Reinaldo de Mattos Corrêa (*) –
A falta de um curso de graduação em Antropologia em uma universidade não é apenas uma lacuna disciplinar isolada. Para cursos como Agronomia, Engenharia Agrícola, Engenharia de Aquicultura e Zootecnia — todos de cinco anos, com foco em ciências aplicadas ao meio ambiente e à produção —, essa ausência revela-se um obstáculo invisível que fragiliza a compreensão humana por trás das tecnologias, práticas e impactos sociais dessas áreas.
Agronomia: Falta de Contexto Cultural em Práticas Sustentáveis
A Agronomia, que busca aprimorar a produção de alimentos e a conservação do solo, depende de análises que transcendem a química do solo ou a genética das plantas. Sem a antropologia, os estudantes perdem a capacidade de entender como culturas tradicionais interagem com o ambiente. Ignora-se como o desejo humano molda práticas produtivas. Por exemplo, o cultivo de certas culturas em comunidades indígenas ou rurais não é apenas uma técnica agronômica, mas uma expressão simbólica e econômica. A ausência de antropologia torna os futuros agrônomos menos capazes de negociar conflitos entre modernização e tradição, ou de projetar políticas que considerem a diversidade cultural.
Engenharia Agrícola e Aquicultura: Tecnologia sem Conexão Social
Para cursos como Engenharia Agrícola e Engenharia de Aquicultura, a engenharia sem a antropologia é como “construir pontes sem saber onde elas devem conectar”, como afirma Eduardo Viveiros de Castro em seu estudo sobre a formação antropológica . Uma tecnologia de irrigação ou um projeto de aquicultura pode ser tecnicamente perfeita, mas fracassar se não considerar os hábitos locais, as desigualdades de acesso a recursos ou as narrativas de identidade ligadas à terra e à pesca. A ausência de antropologia, portanto, limita a formação de engenheiros capazes de projetar soluções que se integrem às realidades sociais, reproduzindo assim desigualdades ou resistências.
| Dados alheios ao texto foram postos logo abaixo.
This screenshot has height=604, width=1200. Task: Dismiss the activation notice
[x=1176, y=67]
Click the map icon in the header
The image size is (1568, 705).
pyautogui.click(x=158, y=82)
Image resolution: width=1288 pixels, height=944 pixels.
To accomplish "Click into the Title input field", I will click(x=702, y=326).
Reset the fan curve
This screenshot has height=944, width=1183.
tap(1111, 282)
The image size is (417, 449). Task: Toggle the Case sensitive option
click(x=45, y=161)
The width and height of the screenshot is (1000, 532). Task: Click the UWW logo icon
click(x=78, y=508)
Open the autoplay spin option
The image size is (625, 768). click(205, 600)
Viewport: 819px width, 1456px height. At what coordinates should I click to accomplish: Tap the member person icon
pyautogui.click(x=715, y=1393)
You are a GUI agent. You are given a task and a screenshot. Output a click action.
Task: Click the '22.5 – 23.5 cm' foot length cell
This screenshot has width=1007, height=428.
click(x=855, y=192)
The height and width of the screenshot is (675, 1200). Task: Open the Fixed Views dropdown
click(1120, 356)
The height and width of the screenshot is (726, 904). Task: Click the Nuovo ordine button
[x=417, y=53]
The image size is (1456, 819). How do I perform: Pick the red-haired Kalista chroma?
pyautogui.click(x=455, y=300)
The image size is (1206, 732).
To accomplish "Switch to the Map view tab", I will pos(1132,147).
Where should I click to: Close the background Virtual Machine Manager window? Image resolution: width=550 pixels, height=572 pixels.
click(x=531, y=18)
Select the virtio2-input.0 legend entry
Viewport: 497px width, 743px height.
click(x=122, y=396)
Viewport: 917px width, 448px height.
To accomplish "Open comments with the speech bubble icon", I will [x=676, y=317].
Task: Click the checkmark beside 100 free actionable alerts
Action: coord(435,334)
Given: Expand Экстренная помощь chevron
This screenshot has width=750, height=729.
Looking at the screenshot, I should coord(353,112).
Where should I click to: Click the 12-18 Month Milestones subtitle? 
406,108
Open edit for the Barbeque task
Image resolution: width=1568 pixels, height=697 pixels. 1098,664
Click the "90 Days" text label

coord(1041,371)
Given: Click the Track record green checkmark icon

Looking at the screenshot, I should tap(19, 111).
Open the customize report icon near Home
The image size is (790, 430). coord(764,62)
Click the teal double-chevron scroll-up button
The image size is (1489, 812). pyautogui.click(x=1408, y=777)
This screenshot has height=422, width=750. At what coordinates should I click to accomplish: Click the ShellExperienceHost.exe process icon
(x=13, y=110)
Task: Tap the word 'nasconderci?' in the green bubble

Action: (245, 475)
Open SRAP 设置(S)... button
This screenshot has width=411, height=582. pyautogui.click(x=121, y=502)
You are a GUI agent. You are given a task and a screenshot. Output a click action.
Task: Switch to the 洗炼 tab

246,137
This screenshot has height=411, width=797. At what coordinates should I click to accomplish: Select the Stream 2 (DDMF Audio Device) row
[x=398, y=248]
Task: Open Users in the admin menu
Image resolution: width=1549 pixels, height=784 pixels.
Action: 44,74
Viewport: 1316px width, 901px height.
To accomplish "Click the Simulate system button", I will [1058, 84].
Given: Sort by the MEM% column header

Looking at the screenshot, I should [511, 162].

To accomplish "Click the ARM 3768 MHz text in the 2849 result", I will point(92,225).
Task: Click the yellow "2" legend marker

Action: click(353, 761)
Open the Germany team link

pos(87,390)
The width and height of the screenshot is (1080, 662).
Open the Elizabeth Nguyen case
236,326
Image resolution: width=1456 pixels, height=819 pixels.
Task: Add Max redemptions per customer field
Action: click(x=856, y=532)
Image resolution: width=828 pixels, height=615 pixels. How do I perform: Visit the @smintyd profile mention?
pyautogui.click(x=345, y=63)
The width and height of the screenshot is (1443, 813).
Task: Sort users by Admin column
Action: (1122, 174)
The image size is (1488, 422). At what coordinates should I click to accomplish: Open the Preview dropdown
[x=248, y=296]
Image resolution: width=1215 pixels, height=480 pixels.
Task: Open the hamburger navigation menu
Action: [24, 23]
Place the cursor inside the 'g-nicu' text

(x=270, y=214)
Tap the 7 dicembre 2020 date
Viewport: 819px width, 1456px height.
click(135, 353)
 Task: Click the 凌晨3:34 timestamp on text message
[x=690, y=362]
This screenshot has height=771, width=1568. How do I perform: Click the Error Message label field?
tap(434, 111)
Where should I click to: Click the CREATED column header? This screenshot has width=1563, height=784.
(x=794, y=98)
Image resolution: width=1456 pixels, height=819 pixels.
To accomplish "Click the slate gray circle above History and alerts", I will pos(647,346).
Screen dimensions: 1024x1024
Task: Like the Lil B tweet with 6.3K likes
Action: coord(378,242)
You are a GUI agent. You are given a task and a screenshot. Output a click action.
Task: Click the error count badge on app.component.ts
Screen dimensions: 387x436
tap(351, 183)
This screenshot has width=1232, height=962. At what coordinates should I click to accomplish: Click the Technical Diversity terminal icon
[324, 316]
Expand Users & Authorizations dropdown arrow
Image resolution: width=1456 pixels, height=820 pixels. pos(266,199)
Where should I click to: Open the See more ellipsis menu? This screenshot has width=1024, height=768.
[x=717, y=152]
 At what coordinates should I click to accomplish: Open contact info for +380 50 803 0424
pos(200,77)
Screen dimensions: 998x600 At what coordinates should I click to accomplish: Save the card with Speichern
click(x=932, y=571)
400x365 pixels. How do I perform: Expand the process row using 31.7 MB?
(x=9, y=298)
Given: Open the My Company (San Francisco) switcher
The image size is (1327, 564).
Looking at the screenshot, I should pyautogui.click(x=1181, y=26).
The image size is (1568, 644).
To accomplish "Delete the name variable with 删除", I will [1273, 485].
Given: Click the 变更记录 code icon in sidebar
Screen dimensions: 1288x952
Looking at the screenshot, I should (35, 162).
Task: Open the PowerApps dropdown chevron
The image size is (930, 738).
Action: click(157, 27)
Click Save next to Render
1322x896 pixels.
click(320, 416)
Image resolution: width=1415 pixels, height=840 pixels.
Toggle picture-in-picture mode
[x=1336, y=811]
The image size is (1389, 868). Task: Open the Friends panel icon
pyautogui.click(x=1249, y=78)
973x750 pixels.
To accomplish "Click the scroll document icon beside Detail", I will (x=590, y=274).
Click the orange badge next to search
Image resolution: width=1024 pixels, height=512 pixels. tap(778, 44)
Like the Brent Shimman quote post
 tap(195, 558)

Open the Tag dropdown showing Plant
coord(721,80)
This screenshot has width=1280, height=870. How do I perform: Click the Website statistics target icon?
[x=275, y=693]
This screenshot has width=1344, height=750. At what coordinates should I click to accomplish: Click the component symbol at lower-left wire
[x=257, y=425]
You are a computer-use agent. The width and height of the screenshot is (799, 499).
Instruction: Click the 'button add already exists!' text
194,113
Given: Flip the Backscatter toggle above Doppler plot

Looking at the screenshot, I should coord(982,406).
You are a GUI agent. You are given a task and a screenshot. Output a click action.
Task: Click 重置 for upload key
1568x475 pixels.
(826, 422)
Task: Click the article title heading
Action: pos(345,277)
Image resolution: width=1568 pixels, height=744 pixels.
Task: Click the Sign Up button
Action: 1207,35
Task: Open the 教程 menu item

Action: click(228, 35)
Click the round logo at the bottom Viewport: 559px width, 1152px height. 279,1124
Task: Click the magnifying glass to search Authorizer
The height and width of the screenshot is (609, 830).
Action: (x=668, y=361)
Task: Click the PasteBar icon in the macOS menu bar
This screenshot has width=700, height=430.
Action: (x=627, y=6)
Zootecnia: Ética e Práticas Tradicionais Ignoradas
Na Zootecnia, a relação entre humanos e animais é central. A antropologia oferece ferramentas para analisar como diferentes culturas veem o uso de animais — desde práticas de criação em comunidades camponesas até dilemas éticos em sistemas industriais. Sem essa perspectiva, os zootecnistas podem subestimar conflitos éticos ou conflitos culturais, como a resistência a métodos de criação intensiva em regiões onde o animal é visto como parte da família. “A ausência de diálogo com a antropologia transforma a formação em uma mera aplicação de técnicas, sem questionar seu impacto na vida humana”, critica o estudo de uma dissertação da UFSM sobre a formação prática em contextos complexos.
Universidade Fragmentada: “Ausência” que Define o Presente
A “ausência” de antropologia, em termos acadêmicos, não é um vazio vazio. É um vazio significativo, que redefine como conhecimento é produzido. Como observa um texto sobre o conceito de “ausência” em contextos culturais , sua falta não é passiva: ela ativa lacunas que outros campos tentam preencher — muitas vezes de forma inadequada. Na universidade, isso significa que cursos como Engenharia Agrícola, por exemplo, carregam o peso de abordar questões sociais que não são seu foco, diluindo sua especialização.
Conclusão: Preço da Especialização Descontextualizada
A ausência de Antropologia não é apenas uma opção curricular, mas uma escolha que limita a formação de profissionais capazes de enxergar além da eficiência técnica. A universidade que isola disciplinas está condenando os cursos a uma visão parcial do mundo. Para os cursos de Agronomia, Engenharias e Zootecnia, isso significa formar especialistas que dominam a ciência, mas ignoram a alma por trás dela.
*Produtor Rural em Mato Grosso do Sul.